Because right now I may choose drug B because they have a nicer drug rep, for no good reason. ‘Cause I don’t know which is better, A or B. But with this, I say, oh, A is better for patients like this. That’s an instant prospective multicenter, randomized controlled trial on phenotypically similar patients done at the point of care. And it’s not whatever 30 patients that the study studied in Kansas, it’s 30,000 from all over the world that are phenotypically similar. That is where medicine should be.

 

Cheng-Huai Ruan, M.D.

Right and whoever owns the data, owns the power. And the doctors get to own the actual data and then, use the power to do whatever it is that we feel like is right for the patients, to grow our practice, to scale on our businesses. So I think it’s absolutely wonderful. Well, listen, I’ll just tell ’em we could talk for hours and hours. But thank you so much for discussing this.
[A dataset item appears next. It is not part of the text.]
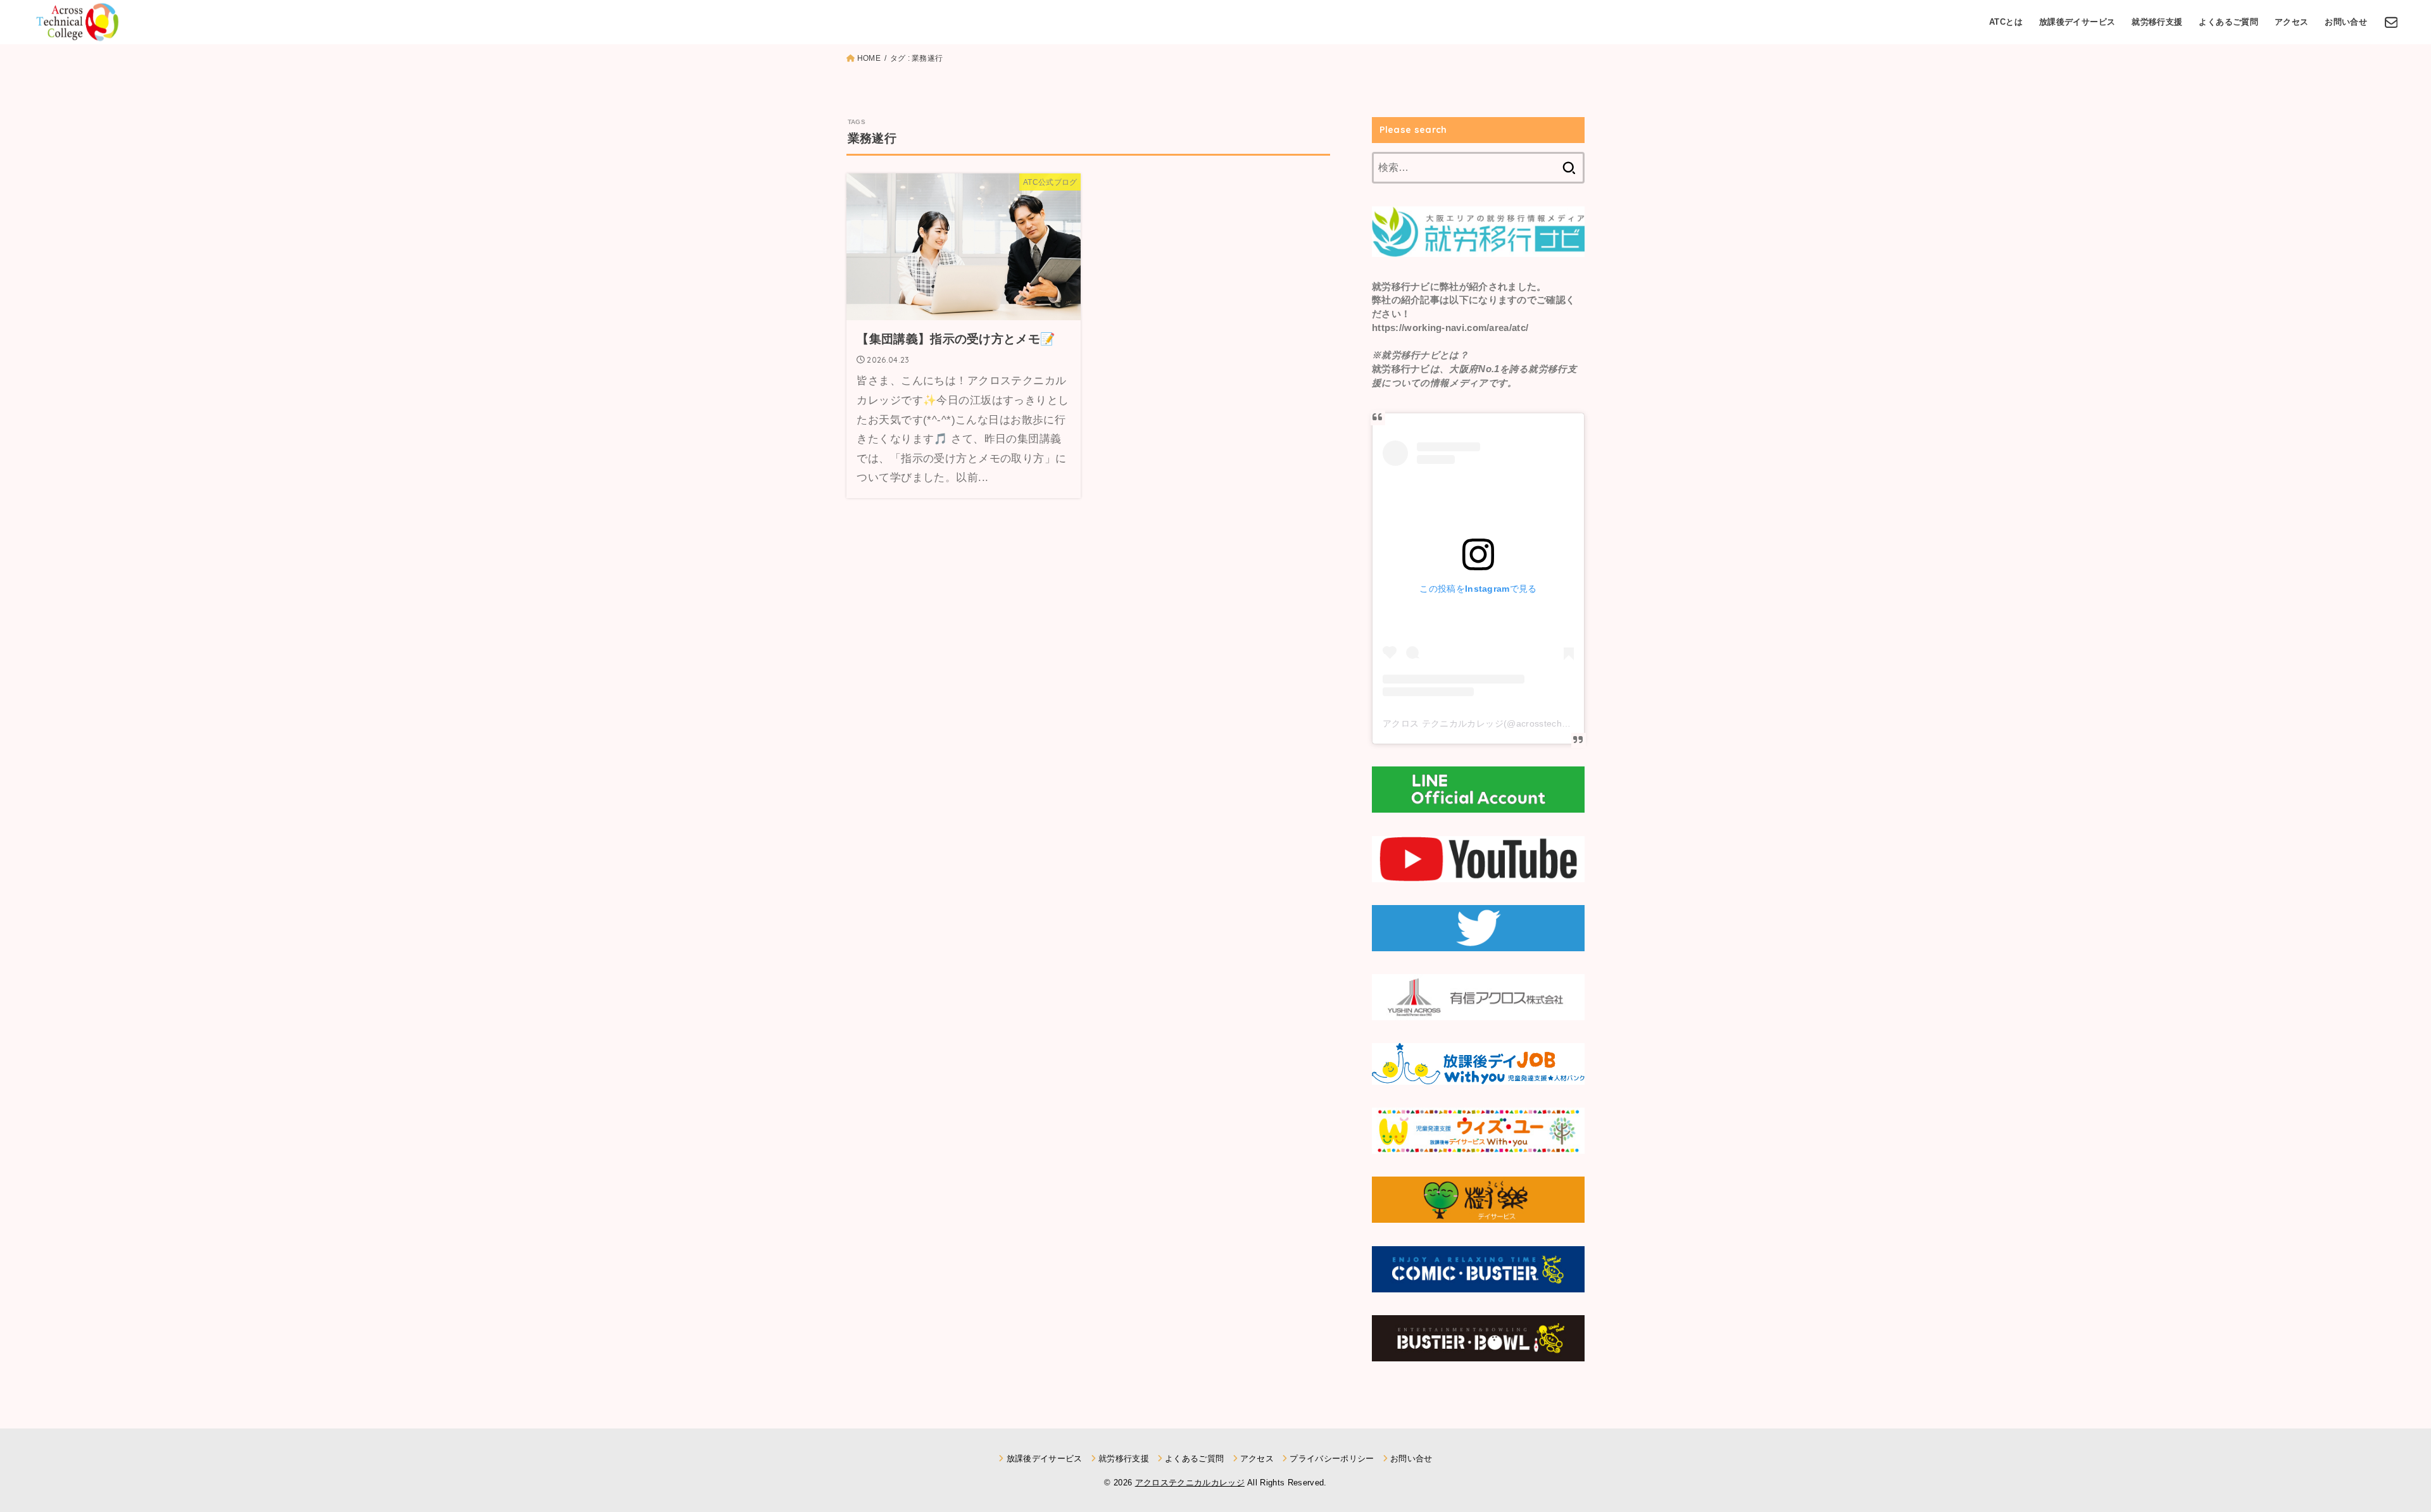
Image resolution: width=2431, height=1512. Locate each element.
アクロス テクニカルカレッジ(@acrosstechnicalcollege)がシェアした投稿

Now, where can people find OutcomeMD and where can people find you?

 

Justin Saliman, M.D.

Outcomed.com is probably the best place to go for any of that. You can find me on LinkedIn just by my name, it’s Justin Saliman. And I connect with people all the time that way. So, yeah.

 

Cheng-Huai Ruan, M.D.

Thanks, man.

 

Justin Saliman, M.D.

Take a look. Thanks so much. Really appreciate you.

 

Cheng-Huai Ruan, M.D.

Nah, thank you. I appreciate it. Everyone have a great day or evening.